There were also more whimsical renderings of Holmes and Watson including a scene made out of Lego, plush dolls (with striking likenesses to Cumberbatch and Freeman), a Sherlock Holmes of the Living Dead zombie doll and various cartoon representations such as Holmes and Watson as rabbits.  Included in the books on display was a copy of "Sherlock Holmes for Dummies".

An exhibit promoting the future opening of the Theatre Museum of Canada had costumes on display from various recent theatre productions.  Scattered throughout the various buildings were entrants for a sandcastle competition.  The Better Living Building is now home to the farm animals including horses, pigs, rabbits, cows and chickens.  We stopped by several times at the butter sculpture exhibit but it was obvious that this was going to be a multi-day operation since the sculpture was just barely taking shape by the end of the day.
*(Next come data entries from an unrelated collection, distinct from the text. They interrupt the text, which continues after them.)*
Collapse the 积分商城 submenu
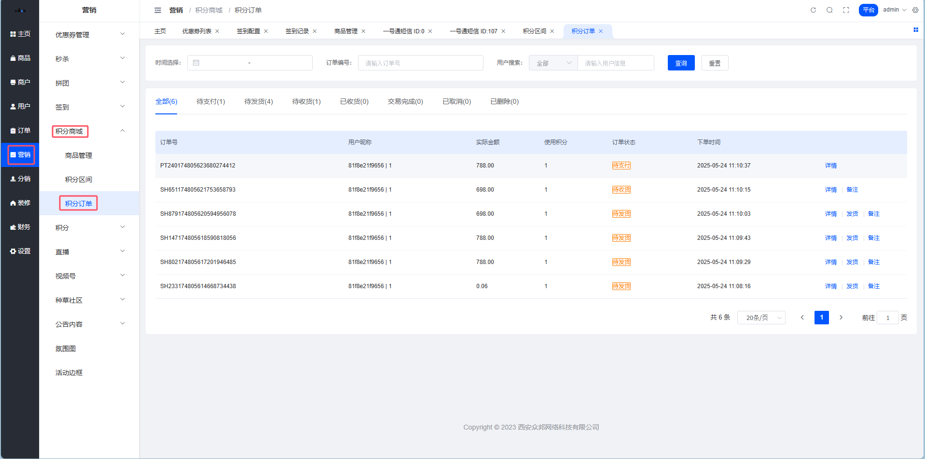925x459 pixels. point(123,131)
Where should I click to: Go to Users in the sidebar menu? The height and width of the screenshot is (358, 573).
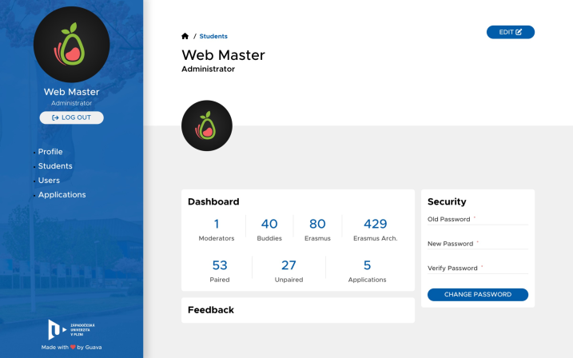49,181
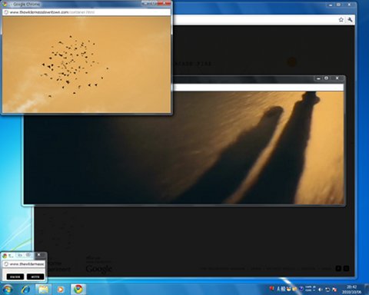Open Windows Media Player taskbar icon

coord(61,290)
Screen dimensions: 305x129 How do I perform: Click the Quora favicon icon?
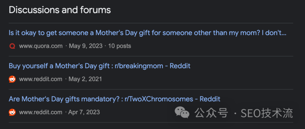pos(12,46)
While we don't like going on rides, it was still fun to walk through the Midway and feel the excitement in the air.  We did try our hand at a few of the carnival games, setting a $10-20 budget for this activity so that we didn't get carried away with trying to win a kewpie doll.  Be it whack-a-mole or shooting balls or water at targets, we just weren't very adept at these games.  When Rich lost in a race against a 4-year-old, we knew it was time to call it a day.

We wrapped up our day at the CNE by watching the free concert at the Bandshell.  The opening act was "The Abrams" featuring brothers John and James and their bluegrass band.  The brother who played the fiddle brought down the house with his energetic performance.  The feature act was the 1970s rock band "America", known for songs like Horse With No Name, Ventura Highway, Tin Man and You Can Do Magic.  The two surviving band members, Gerry Beckley and Dewey Bunnell were front and centre, singing all of their hits to a packed audience.

So we had a full and entertaining day at the Ex, but we both agreed that this experience was good enough to carry us through another 10 years before we would want to go again.  We probably need that long to recover from all the crap that we ate!